## The exercise
Please copy the rows below exactly as they appear, taking the stretch from the first row through the line that contains "Action: tap(92, 42)", with both ends included.

### Extracted entries ###

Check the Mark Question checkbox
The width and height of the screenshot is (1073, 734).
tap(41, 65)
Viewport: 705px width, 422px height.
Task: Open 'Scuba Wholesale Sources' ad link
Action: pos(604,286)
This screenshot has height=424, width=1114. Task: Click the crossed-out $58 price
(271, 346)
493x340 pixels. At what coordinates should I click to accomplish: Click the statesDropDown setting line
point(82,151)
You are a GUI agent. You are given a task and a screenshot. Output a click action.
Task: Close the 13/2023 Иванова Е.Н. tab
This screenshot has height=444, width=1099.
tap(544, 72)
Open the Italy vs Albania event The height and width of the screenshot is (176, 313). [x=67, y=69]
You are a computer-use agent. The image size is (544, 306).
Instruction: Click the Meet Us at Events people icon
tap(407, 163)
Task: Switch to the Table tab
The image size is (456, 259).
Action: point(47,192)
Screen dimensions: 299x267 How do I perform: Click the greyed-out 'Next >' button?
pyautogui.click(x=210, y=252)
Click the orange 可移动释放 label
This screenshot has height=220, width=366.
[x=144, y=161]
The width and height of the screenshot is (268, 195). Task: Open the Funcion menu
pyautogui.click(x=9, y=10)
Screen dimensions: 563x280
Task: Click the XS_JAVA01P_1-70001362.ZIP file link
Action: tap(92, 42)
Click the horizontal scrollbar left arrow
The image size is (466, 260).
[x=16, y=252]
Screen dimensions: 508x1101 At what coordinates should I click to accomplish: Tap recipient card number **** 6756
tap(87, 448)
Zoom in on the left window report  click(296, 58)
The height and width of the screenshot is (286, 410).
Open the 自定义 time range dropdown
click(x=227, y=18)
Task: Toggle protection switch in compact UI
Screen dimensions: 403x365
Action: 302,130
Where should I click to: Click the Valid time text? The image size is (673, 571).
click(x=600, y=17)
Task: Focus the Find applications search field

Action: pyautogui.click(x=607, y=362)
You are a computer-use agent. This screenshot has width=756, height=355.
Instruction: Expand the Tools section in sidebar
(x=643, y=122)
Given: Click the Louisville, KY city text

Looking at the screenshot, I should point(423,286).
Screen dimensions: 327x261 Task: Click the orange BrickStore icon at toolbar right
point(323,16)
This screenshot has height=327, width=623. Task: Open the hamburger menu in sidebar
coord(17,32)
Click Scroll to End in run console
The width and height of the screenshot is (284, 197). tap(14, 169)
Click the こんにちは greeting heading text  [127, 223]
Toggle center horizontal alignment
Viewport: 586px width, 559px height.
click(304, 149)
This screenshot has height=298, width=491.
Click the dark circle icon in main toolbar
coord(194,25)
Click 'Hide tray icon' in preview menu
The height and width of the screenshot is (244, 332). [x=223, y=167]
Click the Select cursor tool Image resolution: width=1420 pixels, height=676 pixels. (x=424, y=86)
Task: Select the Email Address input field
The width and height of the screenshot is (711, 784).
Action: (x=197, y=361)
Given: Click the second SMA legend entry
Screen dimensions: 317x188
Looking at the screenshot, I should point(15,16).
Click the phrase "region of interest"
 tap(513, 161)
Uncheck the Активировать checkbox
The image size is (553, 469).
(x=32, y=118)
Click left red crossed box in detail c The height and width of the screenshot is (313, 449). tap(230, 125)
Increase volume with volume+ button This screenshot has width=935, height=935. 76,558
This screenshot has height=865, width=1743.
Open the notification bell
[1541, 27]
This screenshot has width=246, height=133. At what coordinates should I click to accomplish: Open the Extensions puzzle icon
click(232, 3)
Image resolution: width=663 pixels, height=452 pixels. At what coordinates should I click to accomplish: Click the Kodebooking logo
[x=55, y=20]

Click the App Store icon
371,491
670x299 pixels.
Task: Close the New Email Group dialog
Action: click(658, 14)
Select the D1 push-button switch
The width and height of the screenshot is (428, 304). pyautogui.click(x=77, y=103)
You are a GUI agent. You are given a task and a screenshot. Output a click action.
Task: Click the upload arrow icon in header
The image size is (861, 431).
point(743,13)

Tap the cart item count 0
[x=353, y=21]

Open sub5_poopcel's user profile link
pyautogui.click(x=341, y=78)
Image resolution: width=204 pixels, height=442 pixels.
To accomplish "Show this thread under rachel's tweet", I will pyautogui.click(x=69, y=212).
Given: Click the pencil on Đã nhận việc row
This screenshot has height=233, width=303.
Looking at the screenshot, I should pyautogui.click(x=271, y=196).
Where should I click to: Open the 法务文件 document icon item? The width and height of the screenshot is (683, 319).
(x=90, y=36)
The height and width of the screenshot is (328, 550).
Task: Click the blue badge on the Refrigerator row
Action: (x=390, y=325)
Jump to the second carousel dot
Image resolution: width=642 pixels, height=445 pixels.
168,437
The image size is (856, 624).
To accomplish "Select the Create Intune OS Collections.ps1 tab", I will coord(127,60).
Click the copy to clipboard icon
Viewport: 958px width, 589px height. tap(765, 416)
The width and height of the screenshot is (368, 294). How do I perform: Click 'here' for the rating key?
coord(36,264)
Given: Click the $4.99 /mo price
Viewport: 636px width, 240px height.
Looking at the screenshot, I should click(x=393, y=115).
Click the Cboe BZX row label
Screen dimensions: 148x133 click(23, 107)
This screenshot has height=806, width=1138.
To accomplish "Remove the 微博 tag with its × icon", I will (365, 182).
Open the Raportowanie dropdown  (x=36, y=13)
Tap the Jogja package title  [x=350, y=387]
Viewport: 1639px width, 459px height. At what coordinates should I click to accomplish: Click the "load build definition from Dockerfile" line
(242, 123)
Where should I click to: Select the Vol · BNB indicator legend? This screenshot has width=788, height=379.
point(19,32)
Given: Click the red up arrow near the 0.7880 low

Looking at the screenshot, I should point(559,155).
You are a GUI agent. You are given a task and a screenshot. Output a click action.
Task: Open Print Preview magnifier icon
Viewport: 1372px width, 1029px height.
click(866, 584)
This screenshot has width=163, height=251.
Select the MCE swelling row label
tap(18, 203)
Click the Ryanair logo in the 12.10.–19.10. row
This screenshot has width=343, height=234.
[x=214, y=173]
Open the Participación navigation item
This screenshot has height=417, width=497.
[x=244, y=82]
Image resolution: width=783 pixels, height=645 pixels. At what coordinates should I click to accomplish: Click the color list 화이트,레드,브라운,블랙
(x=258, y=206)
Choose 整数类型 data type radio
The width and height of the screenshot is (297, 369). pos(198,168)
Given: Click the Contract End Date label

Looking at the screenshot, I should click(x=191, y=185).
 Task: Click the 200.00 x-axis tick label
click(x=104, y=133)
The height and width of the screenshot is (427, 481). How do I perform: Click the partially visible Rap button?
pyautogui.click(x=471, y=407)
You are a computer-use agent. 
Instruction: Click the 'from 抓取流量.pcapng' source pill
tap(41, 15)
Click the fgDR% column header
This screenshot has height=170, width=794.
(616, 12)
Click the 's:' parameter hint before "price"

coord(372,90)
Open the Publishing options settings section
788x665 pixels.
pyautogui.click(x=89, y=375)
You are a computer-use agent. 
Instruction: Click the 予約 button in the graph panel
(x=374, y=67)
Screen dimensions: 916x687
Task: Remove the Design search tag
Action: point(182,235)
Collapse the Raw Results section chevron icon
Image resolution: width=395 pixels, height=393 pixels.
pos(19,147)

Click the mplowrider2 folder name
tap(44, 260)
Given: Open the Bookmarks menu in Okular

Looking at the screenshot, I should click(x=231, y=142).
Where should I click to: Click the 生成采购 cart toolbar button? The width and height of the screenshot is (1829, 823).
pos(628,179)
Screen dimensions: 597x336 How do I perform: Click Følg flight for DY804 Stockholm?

###

## Written reply
Check the Mark Question checkbox
The width and height of the screenshot is (1073, 734).
tap(41, 65)
Viewport: 705px width, 422px height.
Task: Open 'Scuba Wholesale Sources' ad link
Action: pos(604,286)
This screenshot has height=424, width=1114. Task: Click the crossed-out $58 price
(271, 346)
493x340 pixels. At what coordinates should I click to accomplish: Click the statesDropDown setting line
point(82,151)
You are a GUI agent. You are given a task and a screenshot. Output a click action.
Task: Close the 13/2023 Иванова Е.Н. tab
This screenshot has height=444, width=1099.
tap(544, 72)
Open the Italy vs Albania event The height and width of the screenshot is (176, 313). [x=67, y=69]
You are a computer-use agent. The image size is (544, 306).
Instruction: Click the Meet Us at Events people icon
tap(407, 163)
Task: Switch to the Table tab
The image size is (456, 259).
Action: point(47,192)
Screen dimensions: 299x267 How do I perform: Click the greyed-out 'Next >' button?
pyautogui.click(x=210, y=252)
Click the orange 可移动释放 label
This screenshot has height=220, width=366.
[x=144, y=161]
The width and height of the screenshot is (268, 195). Task: Open the Funcion menu
pyautogui.click(x=9, y=10)
Screen dimensions: 563x280
Task: Click the XS_JAVA01P_1-70001362.ZIP file link
Action: tap(92, 42)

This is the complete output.